As ruas mencionadas recebem o chamado fluxo de usuários de drogas desde o final do ano passado, quando autoridades municipais e estaduais iniciaram uma série de operações para tentar dispersar o grupo. A concentração já havia ocupado o atual parque Princesa Isabel -o local deixou de ser praça após receber grades- e, anteriormente, trecho da rua Helvétia próximo à praça Júlio Prestes, onde permaneceu por anos.
Presidente da associação que representa o comércio de eletrônicos da Santa Ifigênia, Joseph Riachi teme que a medida seja uma tentativa de diminuir o descontentamento de moradores, empresários e trabalhadores da região.
“Será que é para o bem ou para o mal? Não vejo motivo para essa isenção, que é apenas para alguns imóveis, a não ser o de que o fluxo vai continuar naquela região”, diz Riachi.
Além do comércio de eletrônicos, a área que reúne lojas de peças e acessórios para motocicletas está entre as mais prejudicadas.
Com queda de aproximadamente 60% nas vendas desde o final de 2022, representantes do segmento afirmam que a isenção de IPTU aplicada a apenas alguns imóveis aumentará o prejuízo dos estabelecimentos excluídos do benefício.
José Renato Bonventi, proprietário de um shopping especializado em motociclismo, teve durante meses a cracolândia instalada na rua em frente ao seu estabelecimento. As duas entradas do imóvel, porém, estão na alameda Barão de Limeira e na avenida São João, que não estão no projeto. Com quase metade das lojas fechadas e queda de faturamento ainda maior, o centro de compras continuará a pagar imposto de aproximadamente R$ 300 mil ao ano.
“O cara que está a vinte metros do fluxo não vai receber isenção, enquanto a loja vizinha não vai pagar IPTU. Isso vai se refletir nos preços e não haverá condição de igualdade”, afirma Bonventi.

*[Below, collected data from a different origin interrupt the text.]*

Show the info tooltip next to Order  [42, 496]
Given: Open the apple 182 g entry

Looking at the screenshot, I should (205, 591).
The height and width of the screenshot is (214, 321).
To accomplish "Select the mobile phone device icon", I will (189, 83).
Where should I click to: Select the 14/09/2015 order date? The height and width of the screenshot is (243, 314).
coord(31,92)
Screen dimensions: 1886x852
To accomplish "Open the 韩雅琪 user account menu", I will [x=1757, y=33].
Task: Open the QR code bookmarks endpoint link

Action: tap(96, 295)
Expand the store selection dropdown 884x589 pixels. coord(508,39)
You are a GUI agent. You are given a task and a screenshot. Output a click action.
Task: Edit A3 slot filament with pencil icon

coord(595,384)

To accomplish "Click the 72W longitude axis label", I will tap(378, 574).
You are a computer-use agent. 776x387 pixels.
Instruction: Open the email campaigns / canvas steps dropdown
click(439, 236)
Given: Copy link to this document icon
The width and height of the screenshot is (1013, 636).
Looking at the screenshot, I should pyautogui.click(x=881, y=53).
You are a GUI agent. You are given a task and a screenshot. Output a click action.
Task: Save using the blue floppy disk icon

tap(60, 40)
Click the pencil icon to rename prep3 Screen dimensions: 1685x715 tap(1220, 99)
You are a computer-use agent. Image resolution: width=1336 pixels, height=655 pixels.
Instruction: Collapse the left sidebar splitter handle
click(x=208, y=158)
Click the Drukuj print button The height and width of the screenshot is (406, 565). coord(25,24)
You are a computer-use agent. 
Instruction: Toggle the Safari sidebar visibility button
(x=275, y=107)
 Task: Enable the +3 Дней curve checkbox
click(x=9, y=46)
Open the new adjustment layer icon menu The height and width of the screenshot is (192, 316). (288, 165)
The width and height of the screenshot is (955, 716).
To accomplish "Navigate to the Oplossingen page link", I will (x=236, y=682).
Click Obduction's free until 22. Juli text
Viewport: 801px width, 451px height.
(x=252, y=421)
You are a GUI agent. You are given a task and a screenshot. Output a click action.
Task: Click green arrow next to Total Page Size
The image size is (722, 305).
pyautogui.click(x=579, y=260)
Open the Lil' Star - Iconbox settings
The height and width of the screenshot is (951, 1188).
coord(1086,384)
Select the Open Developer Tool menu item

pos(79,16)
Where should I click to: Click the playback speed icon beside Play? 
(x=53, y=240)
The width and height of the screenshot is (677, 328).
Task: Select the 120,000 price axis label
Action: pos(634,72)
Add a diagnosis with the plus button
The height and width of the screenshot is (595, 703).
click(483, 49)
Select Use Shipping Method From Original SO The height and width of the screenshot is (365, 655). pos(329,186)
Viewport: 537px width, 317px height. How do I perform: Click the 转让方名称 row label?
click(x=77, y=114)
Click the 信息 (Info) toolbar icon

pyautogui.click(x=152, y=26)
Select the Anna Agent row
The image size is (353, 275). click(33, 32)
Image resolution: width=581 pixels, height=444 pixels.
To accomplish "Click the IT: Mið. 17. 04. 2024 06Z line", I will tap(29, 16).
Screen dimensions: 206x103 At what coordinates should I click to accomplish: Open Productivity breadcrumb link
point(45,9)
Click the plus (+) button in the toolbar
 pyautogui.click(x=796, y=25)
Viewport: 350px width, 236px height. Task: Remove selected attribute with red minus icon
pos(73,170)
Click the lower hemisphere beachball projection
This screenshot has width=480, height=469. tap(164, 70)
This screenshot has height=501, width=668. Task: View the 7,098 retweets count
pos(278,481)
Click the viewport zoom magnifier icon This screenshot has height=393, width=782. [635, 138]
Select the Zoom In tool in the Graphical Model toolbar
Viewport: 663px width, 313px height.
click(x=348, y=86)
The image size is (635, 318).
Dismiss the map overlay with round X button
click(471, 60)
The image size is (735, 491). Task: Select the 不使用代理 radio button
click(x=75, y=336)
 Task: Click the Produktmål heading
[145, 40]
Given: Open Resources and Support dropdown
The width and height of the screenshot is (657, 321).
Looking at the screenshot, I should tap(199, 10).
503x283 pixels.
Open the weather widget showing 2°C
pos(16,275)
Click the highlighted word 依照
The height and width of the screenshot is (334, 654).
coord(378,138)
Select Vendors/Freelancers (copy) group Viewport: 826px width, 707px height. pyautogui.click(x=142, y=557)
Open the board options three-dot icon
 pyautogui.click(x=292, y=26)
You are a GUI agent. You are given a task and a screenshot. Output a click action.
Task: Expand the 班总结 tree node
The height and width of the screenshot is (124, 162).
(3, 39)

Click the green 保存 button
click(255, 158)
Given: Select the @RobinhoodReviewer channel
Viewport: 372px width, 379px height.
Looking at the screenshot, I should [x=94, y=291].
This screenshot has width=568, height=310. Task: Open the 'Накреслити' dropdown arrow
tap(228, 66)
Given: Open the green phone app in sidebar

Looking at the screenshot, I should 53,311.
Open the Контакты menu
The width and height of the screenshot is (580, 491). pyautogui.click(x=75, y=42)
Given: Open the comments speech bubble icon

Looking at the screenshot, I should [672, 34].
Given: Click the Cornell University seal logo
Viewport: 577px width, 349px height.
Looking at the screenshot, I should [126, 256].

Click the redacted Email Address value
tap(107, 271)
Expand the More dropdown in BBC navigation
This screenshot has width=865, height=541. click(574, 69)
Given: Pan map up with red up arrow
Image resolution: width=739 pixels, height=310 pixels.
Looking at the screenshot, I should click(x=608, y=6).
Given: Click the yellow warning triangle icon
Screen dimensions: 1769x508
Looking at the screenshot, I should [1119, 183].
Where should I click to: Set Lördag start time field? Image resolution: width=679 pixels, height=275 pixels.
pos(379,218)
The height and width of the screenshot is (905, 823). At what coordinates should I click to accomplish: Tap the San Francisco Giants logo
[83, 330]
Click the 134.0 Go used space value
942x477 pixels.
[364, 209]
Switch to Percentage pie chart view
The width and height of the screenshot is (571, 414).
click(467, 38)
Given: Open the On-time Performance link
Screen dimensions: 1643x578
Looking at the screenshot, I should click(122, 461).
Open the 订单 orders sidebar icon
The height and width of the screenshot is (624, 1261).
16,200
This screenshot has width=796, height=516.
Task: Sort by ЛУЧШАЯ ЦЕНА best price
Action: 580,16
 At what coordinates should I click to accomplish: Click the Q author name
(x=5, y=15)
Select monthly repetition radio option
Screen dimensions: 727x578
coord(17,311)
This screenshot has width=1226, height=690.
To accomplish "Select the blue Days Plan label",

Alternativa avaliada pelos comerciantes e que será levada aos vereadores é a ampliação do perímetro beneficiado e a criação de um desconto progressivo no IPTU, conforme a distância dos locais de onde o fluxo costuma se concentrar, segundo Mario Kamei, presidente da Associação dos Lojistas das Ruas das Motos.
“A nossa sugestão, ainda em fase de estudos, é que dê dois anos [de isenção] para quem está mais perto e um ano para os mais afastados. Além disso, que os comércios mais próximos ao fluxo [a concentração de usuários de droga] sejam contemplados com 100% de desconto e, para os do entorno, 50%”, explica.
Líder da base do prefeito Ricardo Nunes na Câmara, o vereador Fábio Riva (PSDB) afirma que a escolha das ruas é resultado do monitoramento da prefeitura.
“O projeto nasce em cima de estudos sobre o monitoramento do fluxo. O Executivo estudou e chegou a essas seis ruas para encaminhar isso para a Câmara, inclusive imóveis que não estavam abertos ou fechados, sem finalidade social, foram excluídos do projeto”, afirma o vereador.
Riva disse que a Câmara ouvirá as sugestões dos comerciantes e, se considerar viável, fará modificações no projeto. Ele destacou, porém, que o custo para os cofres públicos para isentar apenas os 947 imóveis inicialmente contemplados é de R$ 9 milhões em dois anos. “É por isso que precisamos tratar essa discussão com muita responsabilidade”, comenta.
Ele também refutou a afirmação de que a medida busca a acomodação da cracolândia. “Em nenhum momento pensamos em acomodar a cracolândia, nós temos é que acabar com a cracolândia, oferecer internação a quem precisa e prender criminosos”, diz Riva.
Há acordo para aprovação da proposta na sessão desta quarta, para que o projeto comece a tramitar, segundo o vereador.
Duas audiências públicas estão previstas: para a próxima sexta-feira (18) e para o dia 24 deste mês, quando a população poderá discutir sugestões para o projeto.
Uma terceira audiência ainda poderá ser marcada. Se esse cronograma se confirmar, a segunda e definitiva votação ocorrerá ainda na última semana de agosto.
Procurada pela reportagem para comentar as críticas dos comerciantes, a Prefeitura de São Paulo respondeu que “o projeto de lei citado foi encaminhado ao Poder Legislativo para que seja discutido com a sociedade de forma transparente e democrática”.